— start DATASET —

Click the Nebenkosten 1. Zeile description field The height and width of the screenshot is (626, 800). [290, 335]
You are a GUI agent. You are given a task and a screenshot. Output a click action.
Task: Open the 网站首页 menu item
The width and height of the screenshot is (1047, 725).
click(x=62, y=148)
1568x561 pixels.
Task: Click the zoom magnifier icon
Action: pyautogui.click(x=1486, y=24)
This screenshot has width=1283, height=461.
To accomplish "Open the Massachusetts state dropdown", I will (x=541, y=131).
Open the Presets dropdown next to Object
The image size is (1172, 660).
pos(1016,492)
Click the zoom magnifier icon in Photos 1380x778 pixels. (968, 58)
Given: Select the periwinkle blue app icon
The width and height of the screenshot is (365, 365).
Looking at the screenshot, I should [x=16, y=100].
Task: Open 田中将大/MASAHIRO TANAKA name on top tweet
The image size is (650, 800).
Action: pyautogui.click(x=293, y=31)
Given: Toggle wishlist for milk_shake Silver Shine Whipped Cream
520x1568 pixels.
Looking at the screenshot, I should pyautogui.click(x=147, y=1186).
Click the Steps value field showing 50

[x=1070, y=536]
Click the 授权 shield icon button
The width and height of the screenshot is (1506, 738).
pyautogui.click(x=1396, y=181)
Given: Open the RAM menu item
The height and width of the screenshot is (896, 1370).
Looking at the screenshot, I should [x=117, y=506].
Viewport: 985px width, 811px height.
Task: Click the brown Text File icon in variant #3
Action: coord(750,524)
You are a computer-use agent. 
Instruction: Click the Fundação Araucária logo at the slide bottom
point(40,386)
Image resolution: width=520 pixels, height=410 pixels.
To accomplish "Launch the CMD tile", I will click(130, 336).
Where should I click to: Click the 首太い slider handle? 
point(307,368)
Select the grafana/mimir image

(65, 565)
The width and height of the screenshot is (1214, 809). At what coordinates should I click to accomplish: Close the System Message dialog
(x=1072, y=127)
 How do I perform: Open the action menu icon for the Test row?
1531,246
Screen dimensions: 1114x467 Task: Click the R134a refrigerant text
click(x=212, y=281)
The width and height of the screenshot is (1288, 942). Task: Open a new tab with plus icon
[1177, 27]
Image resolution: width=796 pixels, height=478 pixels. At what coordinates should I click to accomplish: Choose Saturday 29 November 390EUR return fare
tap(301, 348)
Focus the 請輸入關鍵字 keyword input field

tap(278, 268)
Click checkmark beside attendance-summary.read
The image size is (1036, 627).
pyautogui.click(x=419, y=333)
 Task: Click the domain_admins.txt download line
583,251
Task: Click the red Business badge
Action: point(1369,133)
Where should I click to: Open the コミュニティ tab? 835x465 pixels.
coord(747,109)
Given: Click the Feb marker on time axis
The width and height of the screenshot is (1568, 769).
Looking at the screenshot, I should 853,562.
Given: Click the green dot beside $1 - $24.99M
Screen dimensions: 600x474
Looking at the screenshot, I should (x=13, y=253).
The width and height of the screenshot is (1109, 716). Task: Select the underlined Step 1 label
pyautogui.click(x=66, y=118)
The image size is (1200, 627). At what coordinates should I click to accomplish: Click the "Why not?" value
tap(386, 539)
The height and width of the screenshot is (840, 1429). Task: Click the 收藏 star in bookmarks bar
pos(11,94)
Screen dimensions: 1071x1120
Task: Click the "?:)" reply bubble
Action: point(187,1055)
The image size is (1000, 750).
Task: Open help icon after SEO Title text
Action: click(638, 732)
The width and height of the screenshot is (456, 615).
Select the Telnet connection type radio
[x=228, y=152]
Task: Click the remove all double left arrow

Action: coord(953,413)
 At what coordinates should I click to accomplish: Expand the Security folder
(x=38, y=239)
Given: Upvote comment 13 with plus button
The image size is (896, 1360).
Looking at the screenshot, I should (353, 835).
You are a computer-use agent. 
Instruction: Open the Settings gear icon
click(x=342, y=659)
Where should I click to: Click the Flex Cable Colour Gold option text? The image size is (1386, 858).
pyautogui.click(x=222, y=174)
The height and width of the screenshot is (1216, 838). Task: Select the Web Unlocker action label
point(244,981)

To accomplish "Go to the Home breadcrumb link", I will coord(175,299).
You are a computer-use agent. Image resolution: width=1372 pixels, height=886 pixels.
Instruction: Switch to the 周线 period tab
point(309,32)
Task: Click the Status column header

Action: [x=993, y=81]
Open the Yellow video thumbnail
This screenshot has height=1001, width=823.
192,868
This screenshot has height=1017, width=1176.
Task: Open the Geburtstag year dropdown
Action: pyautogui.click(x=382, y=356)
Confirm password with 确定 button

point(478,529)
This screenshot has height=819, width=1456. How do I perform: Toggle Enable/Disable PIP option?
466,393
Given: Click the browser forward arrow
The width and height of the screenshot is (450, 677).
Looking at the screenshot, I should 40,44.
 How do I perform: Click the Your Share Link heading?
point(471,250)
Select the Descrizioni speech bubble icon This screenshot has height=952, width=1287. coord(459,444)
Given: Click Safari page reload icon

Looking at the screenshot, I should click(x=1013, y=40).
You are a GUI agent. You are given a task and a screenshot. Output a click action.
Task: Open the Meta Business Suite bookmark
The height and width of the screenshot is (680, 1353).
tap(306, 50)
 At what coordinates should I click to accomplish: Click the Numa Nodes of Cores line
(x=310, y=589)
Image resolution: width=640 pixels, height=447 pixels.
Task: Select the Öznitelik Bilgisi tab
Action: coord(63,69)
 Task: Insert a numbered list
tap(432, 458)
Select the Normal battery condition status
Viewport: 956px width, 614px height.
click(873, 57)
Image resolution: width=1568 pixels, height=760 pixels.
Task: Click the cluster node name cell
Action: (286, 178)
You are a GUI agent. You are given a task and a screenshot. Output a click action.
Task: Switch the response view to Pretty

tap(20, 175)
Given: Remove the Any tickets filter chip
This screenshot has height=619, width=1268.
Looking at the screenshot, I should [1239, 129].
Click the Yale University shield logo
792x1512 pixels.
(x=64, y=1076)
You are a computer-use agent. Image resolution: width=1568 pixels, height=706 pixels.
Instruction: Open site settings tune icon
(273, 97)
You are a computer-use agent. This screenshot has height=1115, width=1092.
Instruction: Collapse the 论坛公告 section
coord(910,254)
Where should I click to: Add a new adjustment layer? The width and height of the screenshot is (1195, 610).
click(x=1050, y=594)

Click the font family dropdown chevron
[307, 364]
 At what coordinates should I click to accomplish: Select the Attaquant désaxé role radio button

— end DATASET —

▸ GOAL OF THE EXERCISE: Return the records exactly as they appear, every line included, with nothing changed.

▸ SOLUTION TO THE PROBLEM:
Click the Nebenkosten 1. Zeile description field The height and width of the screenshot is (626, 800). [290, 335]
You are a GUI agent. You are given a task and a screenshot. Output a click action.
Task: Open the 网站首页 menu item
The width and height of the screenshot is (1047, 725).
click(x=62, y=148)
1568x561 pixels.
Task: Click the zoom magnifier icon
Action: pyautogui.click(x=1486, y=24)
This screenshot has width=1283, height=461.
To accomplish "Open the Massachusetts state dropdown", I will (x=541, y=131).
Open the Presets dropdown next to Object
The image size is (1172, 660).
pos(1016,492)
Click the zoom magnifier icon in Photos 1380x778 pixels. (968, 58)
Given: Select the periwinkle blue app icon
The width and height of the screenshot is (365, 365).
Looking at the screenshot, I should [x=16, y=100].
Task: Open 田中将大/MASAHIRO TANAKA name on top tweet
The image size is (650, 800).
Action: pyautogui.click(x=293, y=31)
Given: Toggle wishlist for milk_shake Silver Shine Whipped Cream
520x1568 pixels.
Looking at the screenshot, I should pyautogui.click(x=147, y=1186).
Click the Steps value field showing 50

[x=1070, y=536]
Click the 授权 shield icon button
The width and height of the screenshot is (1506, 738).
pyautogui.click(x=1396, y=181)
Given: Open the RAM menu item
The height and width of the screenshot is (896, 1370).
Looking at the screenshot, I should [x=117, y=506].
Viewport: 985px width, 811px height.
Task: Click the brown Text File icon in variant #3
Action: coord(750,524)
You are a computer-use agent. 
Instruction: Click the Fundação Araucária logo at the slide bottom
point(40,386)
Image resolution: width=520 pixels, height=410 pixels.
To accomplish "Launch the CMD tile", I will click(130, 336).
Where should I click to: Click the 首太い slider handle? 
point(307,368)
Select the grafana/mimir image

(65, 565)
The width and height of the screenshot is (1214, 809). At what coordinates should I click to accomplish: Close the System Message dialog
(x=1072, y=127)
 How do I perform: Open the action menu icon for the Test row?
1531,246
Screen dimensions: 1114x467 Task: Click the R134a refrigerant text
click(x=212, y=281)
The width and height of the screenshot is (1288, 942). Task: Open a new tab with plus icon
[1177, 27]
Image resolution: width=796 pixels, height=478 pixels. At what coordinates should I click to accomplish: Choose Saturday 29 November 390EUR return fare
tap(301, 348)
Focus the 請輸入關鍵字 keyword input field

tap(278, 268)
Click checkmark beside attendance-summary.read
The image size is (1036, 627).
pyautogui.click(x=419, y=333)
 Task: Click the domain_admins.txt download line
583,251
Task: Click the red Business badge
Action: point(1369,133)
Where should I click to: Open the コミュニティ tab? 835x465 pixels.
coord(747,109)
Given: Click the Feb marker on time axis
The width and height of the screenshot is (1568, 769).
Looking at the screenshot, I should 853,562.
Given: Click the green dot beside $1 - $24.99M
Screen dimensions: 600x474
Looking at the screenshot, I should (x=13, y=253).
The width and height of the screenshot is (1109, 716). Task: Select the underlined Step 1 label
pyautogui.click(x=66, y=118)
The image size is (1200, 627). At what coordinates should I click to accomplish: Click the "Why not?" value
tap(386, 539)
The height and width of the screenshot is (840, 1429). Task: Click the 收藏 star in bookmarks bar
pos(11,94)
Screen dimensions: 1071x1120
Task: Click the "?:)" reply bubble
Action: point(187,1055)
The image size is (1000, 750).
Task: Open help icon after SEO Title text
Action: click(638, 732)
The width and height of the screenshot is (456, 615).
Select the Telnet connection type radio
[x=228, y=152]
Task: Click the remove all double left arrow

Action: coord(953,413)
 At what coordinates should I click to accomplish: Expand the Security folder
(x=38, y=239)
Given: Upvote comment 13 with plus button
The image size is (896, 1360).
Looking at the screenshot, I should (353, 835).
You are a computer-use agent. 
Instruction: Open the Settings gear icon
click(x=342, y=659)
Where should I click to: Click the Flex Cable Colour Gold option text? The image size is (1386, 858).
pyautogui.click(x=222, y=174)
The height and width of the screenshot is (1216, 838). Task: Select the Web Unlocker action label
point(244,981)

To accomplish "Go to the Home breadcrumb link", I will coord(175,299).
You are a computer-use agent. Image resolution: width=1372 pixels, height=886 pixels.
Instruction: Switch to the 周线 period tab
point(309,32)
Task: Click the Status column header

Action: [x=993, y=81]
Open the Yellow video thumbnail
This screenshot has height=1001, width=823.
192,868
This screenshot has height=1017, width=1176.
Task: Open the Geburtstag year dropdown
Action: pyautogui.click(x=382, y=356)
Confirm password with 确定 button

point(478,529)
This screenshot has height=819, width=1456. How do I perform: Toggle Enable/Disable PIP option?
466,393
Given: Click the browser forward arrow
The width and height of the screenshot is (450, 677).
Looking at the screenshot, I should 40,44.
 How do I perform: Click the Your Share Link heading?
point(471,250)
Select the Descrizioni speech bubble icon This screenshot has height=952, width=1287. coord(459,444)
Given: Click Safari page reload icon

Looking at the screenshot, I should click(x=1013, y=40).
You are a GUI agent. You are given a task and a screenshot. Output a click action.
Task: Open the Meta Business Suite bookmark
The height and width of the screenshot is (680, 1353).
tap(306, 50)
 At what coordinates should I click to accomplish: Click the Numa Nodes of Cores line
(x=310, y=589)
Image resolution: width=640 pixels, height=447 pixels.
Task: Select the Öznitelik Bilgisi tab
Action: coord(63,69)
 Task: Insert a numbered list
tap(432, 458)
Select the Normal battery condition status
Viewport: 956px width, 614px height.
click(873, 57)
Image resolution: width=1568 pixels, height=760 pixels.
Task: Click the cluster node name cell
Action: (286, 178)
You are a GUI agent. You are given a task and a screenshot. Output a click action.
Task: Switch the response view to Pretty

tap(20, 175)
Given: Remove the Any tickets filter chip
This screenshot has height=619, width=1268.
Looking at the screenshot, I should [1239, 129].
Click the Yale University shield logo
792x1512 pixels.
(x=64, y=1076)
You are a computer-use agent. Image resolution: width=1568 pixels, height=706 pixels.
Instruction: Open site settings tune icon
(273, 97)
You are a computer-use agent. This screenshot has height=1115, width=1092.
Instruction: Collapse the 论坛公告 section
coord(910,254)
Where should I click to: Add a new adjustment layer? The width and height of the screenshot is (1195, 610).
click(x=1050, y=594)

Click the font family dropdown chevron
[307, 364]
 At what coordinates should I click to accomplish: Select the Attaquant désaxé role radio button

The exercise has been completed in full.